Perlahan-lahan, Aji melepaskan plester yang menutup mulut Sri. Meski tampaknya ia sudah melakukannya selembut mungkin, kulit pipi Sri masih terasa sakit. Setelah itu, ia juga melepaskan kain yang menyumpal mulut Sri. Kain itu tampak basah saat dilempar ke lantai. Pada saat itulah ia baru menyadari bahwa kain itu tak lain adalah potongan kain perca dari kolong mesin jahitnya sendiri.

Sebuah hembusan napas besar keluar dari mulut Sri sesaat setelah mulutnya terbebas. Kemudian, Sri tidak membuang waktu lagi, ia langsung berteriak dengan seluruh tenaganya yang tersisa.

"Setaaaaaaaan! Bangsaaaat!"

Kain itu langsung masuk lagi ke dalam mulutnya. Aji menggunakan telapak tangannya untuk menahan kain itu agar tetap menyumpal mulut Sri. Suara jeritan Sri diredam dengan nyaris sempurna kecuali erangan yang tidak seberapa kerasnya.

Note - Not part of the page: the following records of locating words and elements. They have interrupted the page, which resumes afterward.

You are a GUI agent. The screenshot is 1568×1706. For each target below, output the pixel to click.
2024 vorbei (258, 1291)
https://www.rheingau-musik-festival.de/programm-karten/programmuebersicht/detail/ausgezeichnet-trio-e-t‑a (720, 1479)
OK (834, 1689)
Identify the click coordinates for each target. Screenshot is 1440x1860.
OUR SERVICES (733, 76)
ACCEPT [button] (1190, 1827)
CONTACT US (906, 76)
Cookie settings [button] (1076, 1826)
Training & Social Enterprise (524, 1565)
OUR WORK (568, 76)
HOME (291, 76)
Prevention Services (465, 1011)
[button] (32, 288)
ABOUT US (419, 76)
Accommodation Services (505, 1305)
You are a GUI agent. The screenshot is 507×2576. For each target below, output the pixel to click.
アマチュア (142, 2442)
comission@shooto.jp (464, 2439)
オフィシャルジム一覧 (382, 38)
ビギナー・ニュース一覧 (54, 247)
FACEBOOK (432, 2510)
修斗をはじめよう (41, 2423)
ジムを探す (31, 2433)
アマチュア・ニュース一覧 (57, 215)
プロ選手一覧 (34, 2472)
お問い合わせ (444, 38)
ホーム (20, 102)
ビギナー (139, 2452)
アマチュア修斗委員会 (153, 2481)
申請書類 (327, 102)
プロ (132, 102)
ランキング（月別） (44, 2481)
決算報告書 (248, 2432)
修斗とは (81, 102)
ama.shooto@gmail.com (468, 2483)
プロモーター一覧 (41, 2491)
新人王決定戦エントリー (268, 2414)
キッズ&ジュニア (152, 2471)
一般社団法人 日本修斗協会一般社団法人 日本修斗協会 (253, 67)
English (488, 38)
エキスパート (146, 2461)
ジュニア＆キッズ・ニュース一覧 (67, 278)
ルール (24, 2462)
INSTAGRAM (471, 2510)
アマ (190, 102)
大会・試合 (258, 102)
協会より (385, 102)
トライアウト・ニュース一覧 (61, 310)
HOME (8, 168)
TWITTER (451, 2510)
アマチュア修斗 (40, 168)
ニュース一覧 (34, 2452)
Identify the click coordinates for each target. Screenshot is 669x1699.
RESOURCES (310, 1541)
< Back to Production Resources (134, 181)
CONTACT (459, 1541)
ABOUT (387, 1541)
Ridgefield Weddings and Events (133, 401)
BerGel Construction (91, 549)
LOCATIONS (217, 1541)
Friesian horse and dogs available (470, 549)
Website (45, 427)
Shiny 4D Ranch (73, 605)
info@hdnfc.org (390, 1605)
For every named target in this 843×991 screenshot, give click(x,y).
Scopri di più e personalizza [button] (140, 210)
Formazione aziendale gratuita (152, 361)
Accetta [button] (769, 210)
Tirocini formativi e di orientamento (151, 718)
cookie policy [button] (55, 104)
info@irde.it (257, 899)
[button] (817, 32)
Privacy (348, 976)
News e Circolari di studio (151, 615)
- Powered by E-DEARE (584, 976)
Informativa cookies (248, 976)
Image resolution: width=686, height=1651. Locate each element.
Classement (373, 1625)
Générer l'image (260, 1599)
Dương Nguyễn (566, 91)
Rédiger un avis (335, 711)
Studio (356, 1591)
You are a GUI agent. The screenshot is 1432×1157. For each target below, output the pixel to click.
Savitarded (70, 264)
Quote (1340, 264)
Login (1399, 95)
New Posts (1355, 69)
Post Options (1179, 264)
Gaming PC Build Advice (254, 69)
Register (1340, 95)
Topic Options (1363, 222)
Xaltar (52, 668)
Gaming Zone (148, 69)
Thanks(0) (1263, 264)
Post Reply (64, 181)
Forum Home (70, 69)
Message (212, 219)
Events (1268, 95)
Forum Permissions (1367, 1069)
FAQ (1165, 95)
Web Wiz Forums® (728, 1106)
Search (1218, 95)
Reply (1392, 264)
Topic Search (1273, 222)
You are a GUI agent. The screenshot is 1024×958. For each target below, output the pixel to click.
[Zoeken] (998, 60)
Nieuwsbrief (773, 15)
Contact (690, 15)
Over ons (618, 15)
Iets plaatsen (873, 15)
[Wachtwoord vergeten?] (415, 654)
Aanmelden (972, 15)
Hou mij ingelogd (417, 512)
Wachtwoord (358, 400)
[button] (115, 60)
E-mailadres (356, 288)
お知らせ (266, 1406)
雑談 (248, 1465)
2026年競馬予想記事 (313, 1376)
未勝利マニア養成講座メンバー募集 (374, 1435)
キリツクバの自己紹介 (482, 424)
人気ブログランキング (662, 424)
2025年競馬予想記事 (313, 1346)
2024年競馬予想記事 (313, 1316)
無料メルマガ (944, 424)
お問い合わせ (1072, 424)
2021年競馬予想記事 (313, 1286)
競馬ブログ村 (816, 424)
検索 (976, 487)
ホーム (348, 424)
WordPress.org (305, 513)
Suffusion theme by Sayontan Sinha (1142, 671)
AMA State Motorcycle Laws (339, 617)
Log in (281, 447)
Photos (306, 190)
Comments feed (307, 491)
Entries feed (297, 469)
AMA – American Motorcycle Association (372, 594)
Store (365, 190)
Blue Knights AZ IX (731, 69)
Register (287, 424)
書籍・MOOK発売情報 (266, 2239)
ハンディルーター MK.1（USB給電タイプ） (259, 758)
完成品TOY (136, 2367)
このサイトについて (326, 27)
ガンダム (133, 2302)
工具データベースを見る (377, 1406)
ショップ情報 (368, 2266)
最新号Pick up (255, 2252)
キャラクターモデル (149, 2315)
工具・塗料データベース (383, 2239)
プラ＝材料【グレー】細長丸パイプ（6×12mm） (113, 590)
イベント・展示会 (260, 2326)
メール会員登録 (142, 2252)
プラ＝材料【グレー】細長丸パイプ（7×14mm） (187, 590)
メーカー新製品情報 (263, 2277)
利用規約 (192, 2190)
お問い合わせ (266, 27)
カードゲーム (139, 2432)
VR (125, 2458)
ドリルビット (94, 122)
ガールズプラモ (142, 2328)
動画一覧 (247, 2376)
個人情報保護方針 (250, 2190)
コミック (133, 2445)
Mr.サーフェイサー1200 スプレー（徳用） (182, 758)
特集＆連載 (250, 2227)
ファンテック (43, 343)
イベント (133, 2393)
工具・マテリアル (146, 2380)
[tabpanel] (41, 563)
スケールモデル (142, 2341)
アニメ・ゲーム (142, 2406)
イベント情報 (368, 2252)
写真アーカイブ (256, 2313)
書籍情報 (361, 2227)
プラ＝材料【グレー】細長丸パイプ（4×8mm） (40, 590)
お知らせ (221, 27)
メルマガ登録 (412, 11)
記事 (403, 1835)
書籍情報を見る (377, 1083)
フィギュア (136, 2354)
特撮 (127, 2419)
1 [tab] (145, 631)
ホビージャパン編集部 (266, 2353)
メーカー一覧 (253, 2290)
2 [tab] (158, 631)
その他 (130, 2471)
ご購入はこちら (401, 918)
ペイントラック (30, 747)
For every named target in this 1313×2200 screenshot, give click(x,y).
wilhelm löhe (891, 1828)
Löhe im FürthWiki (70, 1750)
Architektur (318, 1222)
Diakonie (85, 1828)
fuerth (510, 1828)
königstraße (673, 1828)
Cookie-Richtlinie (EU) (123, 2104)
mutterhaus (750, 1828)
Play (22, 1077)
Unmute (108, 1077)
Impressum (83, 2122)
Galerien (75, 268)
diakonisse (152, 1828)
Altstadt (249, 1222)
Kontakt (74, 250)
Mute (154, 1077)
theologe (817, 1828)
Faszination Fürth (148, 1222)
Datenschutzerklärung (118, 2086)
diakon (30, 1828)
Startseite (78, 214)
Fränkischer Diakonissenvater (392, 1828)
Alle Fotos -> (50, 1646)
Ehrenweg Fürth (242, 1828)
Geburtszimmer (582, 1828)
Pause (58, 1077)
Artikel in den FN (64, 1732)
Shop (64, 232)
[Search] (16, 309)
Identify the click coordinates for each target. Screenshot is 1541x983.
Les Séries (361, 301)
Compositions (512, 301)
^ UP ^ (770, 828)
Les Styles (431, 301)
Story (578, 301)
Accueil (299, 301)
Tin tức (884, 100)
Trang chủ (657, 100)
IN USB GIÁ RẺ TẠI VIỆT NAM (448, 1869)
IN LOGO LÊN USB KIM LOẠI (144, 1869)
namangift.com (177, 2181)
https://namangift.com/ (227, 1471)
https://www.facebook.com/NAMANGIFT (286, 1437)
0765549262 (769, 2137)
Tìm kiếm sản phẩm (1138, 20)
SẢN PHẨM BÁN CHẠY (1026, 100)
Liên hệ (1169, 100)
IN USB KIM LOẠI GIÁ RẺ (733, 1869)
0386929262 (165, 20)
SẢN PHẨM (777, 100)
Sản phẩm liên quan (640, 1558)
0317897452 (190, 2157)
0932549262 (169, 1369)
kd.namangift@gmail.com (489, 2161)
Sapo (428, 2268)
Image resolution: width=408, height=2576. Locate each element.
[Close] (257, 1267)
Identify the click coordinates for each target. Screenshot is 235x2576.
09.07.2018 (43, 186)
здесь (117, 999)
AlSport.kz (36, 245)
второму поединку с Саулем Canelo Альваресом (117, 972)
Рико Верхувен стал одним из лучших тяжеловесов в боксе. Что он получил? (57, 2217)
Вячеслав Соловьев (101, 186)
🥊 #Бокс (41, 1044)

Ketika sudah tidak mampu berteriak lagi, Sri terheran-heran dengan dirinya sendiri. Kenapa ia tidak berteriak "Toloooong!" atau "Maliiiiiing!" atau "Kebakaraaaaan!" yang akan lebih mudah menarik perhatian orang yang mendengar suaranya? Kenapa malah "setan" dan "bangsat"? Tampaknya ia belum berubah, masih naif dan terbawa perasaan.

Aji tertawa seraya terus menyumpal mulut Sri. Pundaknya naik turun saat ia tertawa, dan bibirnya terlihat lebih lebar dari sebelumnya.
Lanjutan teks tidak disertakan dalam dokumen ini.